RECORDS FOR THIS TASK =

────────────────

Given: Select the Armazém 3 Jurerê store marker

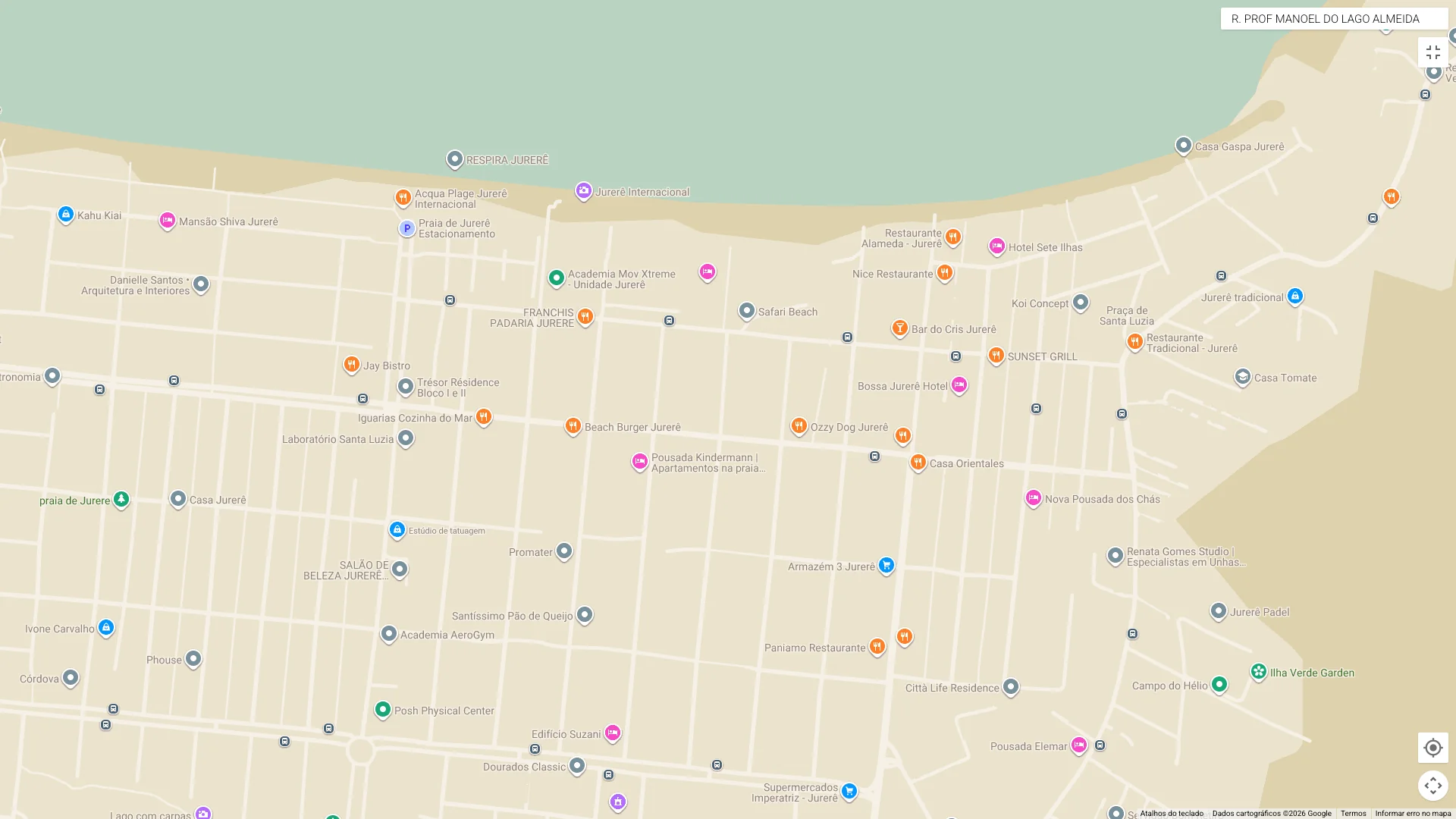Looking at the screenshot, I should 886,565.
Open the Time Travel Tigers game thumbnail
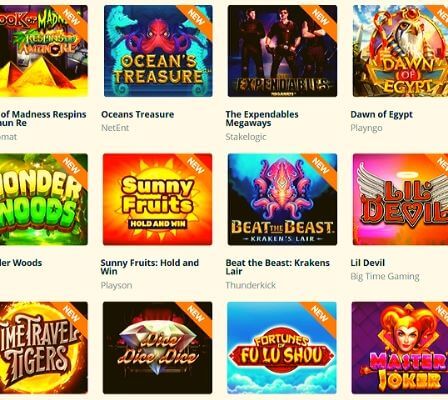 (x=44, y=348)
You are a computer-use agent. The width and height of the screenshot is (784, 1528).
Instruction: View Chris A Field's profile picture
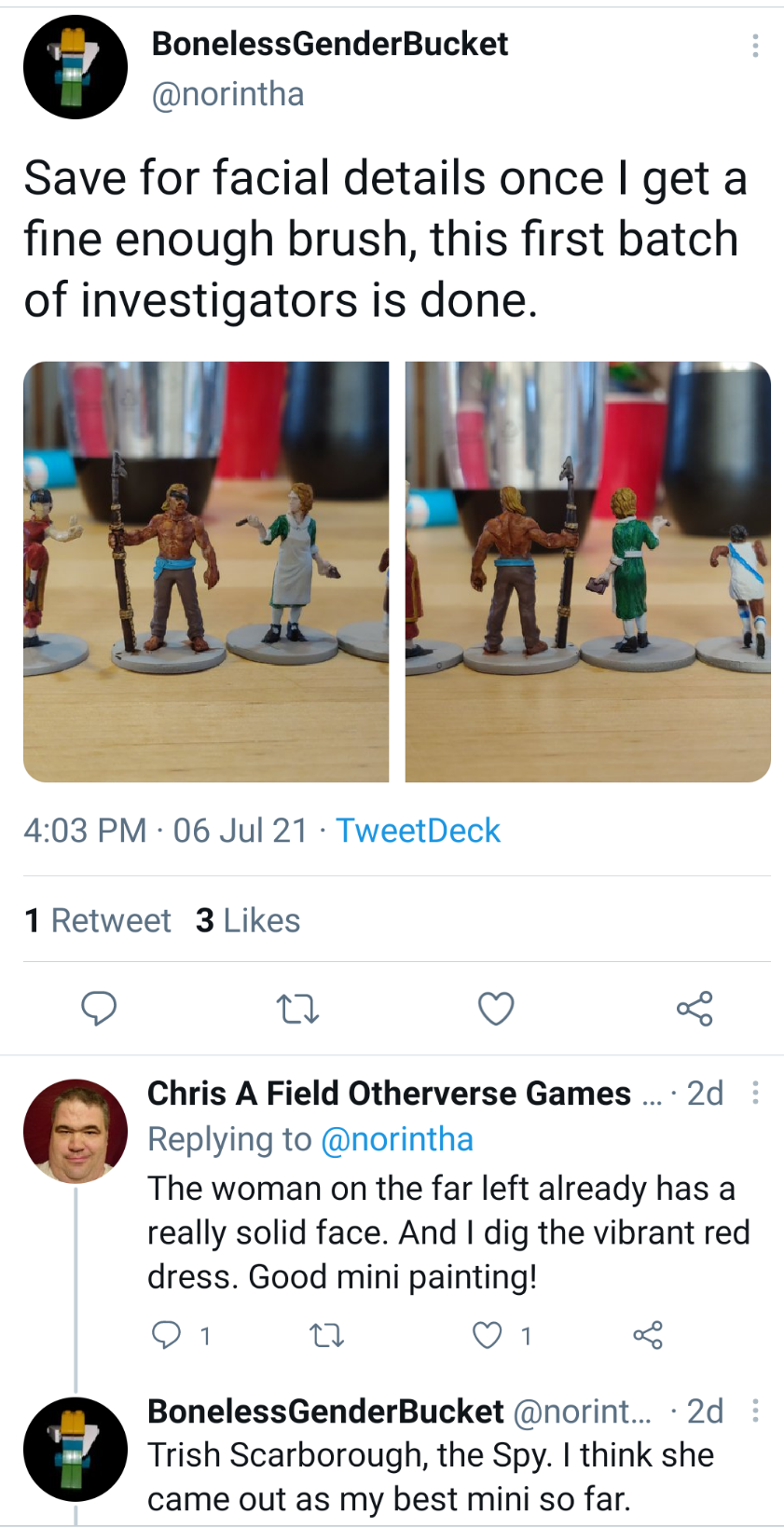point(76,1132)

────────────────

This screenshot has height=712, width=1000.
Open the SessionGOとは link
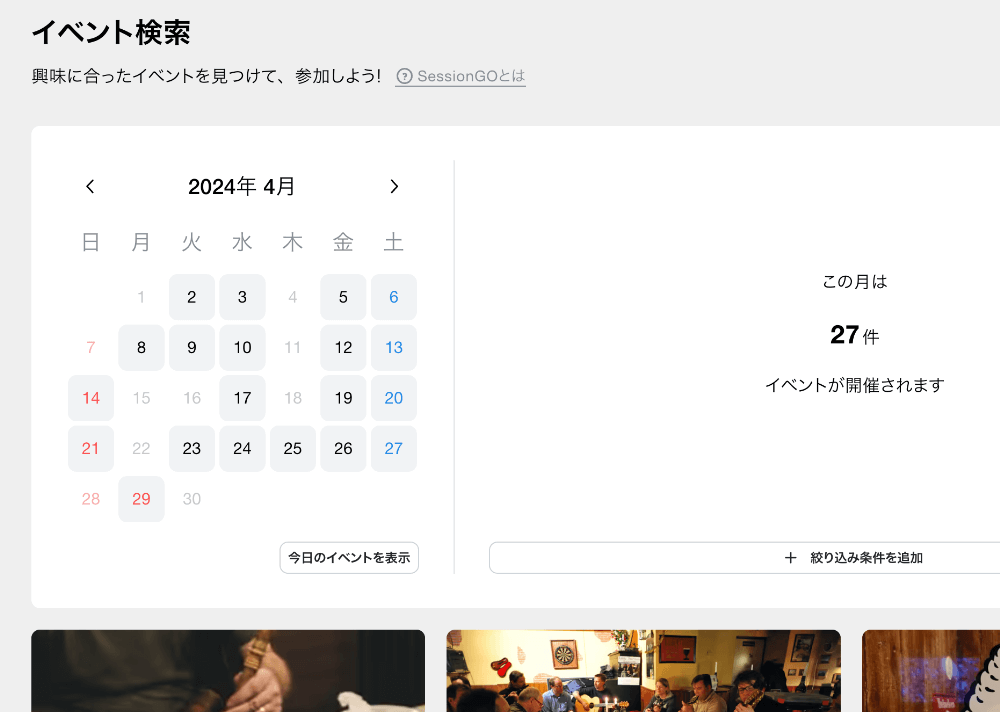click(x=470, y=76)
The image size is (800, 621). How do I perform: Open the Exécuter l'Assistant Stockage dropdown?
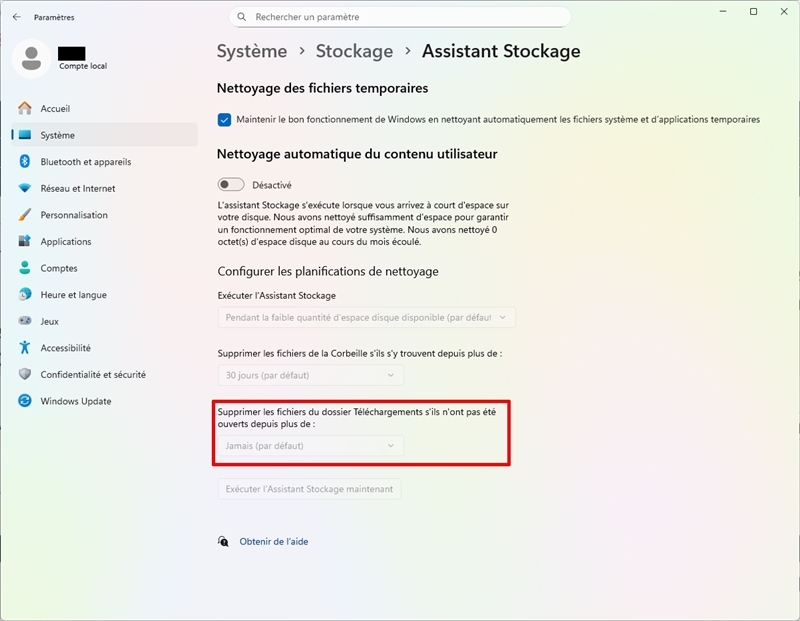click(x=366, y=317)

────────────────

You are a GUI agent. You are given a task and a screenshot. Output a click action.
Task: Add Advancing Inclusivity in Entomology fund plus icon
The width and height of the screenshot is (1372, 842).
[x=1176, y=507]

────────────────

EXERCISE PROMPT =
Copy the records word for word, from the line with "This screenshot has height=712, width=1000." up to and including the line with "click(x=366, y=317)". Leave the pictures out.

RESPONSE TO THE EXERCISE =
This screenshot has height=712, width=1000.
Open the SessionGOとは link
click(x=470, y=76)
The image size is (800, 621). How do I perform: Open the Exécuter l'Assistant Stockage dropdown?
click(x=366, y=317)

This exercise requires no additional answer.